# Gereksinimler
Aşağıdaki kayıtların tamamını aynen alıntılayın. Resimler cevapta yer almasın.
----- Gösterilen kayıtlar -----
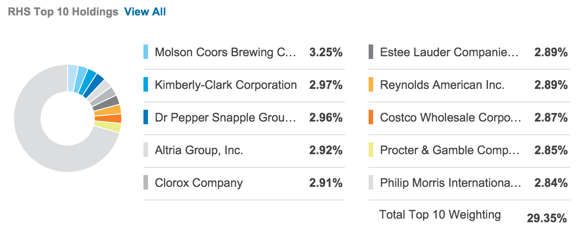
Task: Select the Dr Pepper Snapple Group holding
Action: tap(226, 117)
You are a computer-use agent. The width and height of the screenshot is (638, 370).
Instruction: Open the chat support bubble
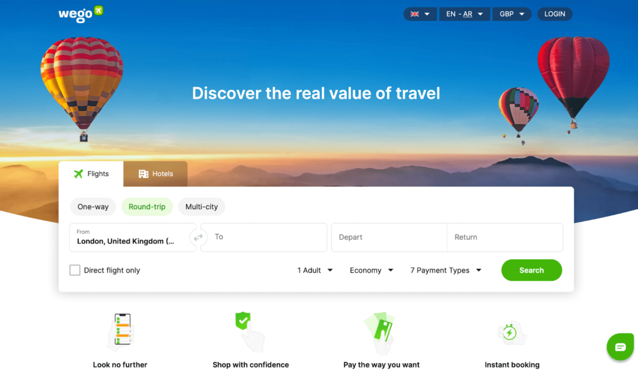point(620,347)
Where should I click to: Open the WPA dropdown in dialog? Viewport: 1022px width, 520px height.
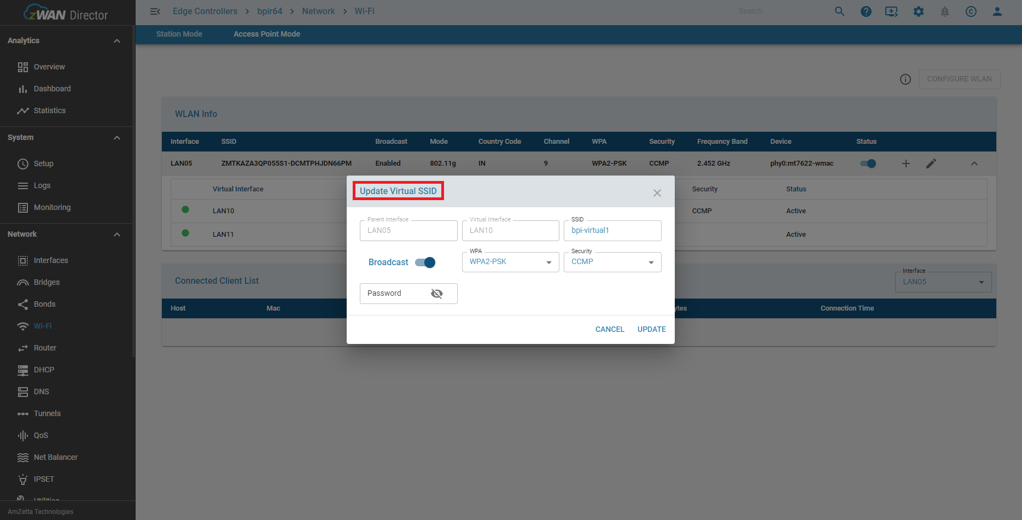(x=510, y=262)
-----
# Çıktı
Task: Select the Dr Pepper Snapple Group holding
Action: tap(226, 117)
You are a computer-use agent. The width and height of the screenshot is (638, 370).
Instruction: Open the chat support bubble
point(620,347)
Where should I click to: Open the WPA dropdown in dialog? Viewport: 1022px width, 520px height.
(x=510, y=262)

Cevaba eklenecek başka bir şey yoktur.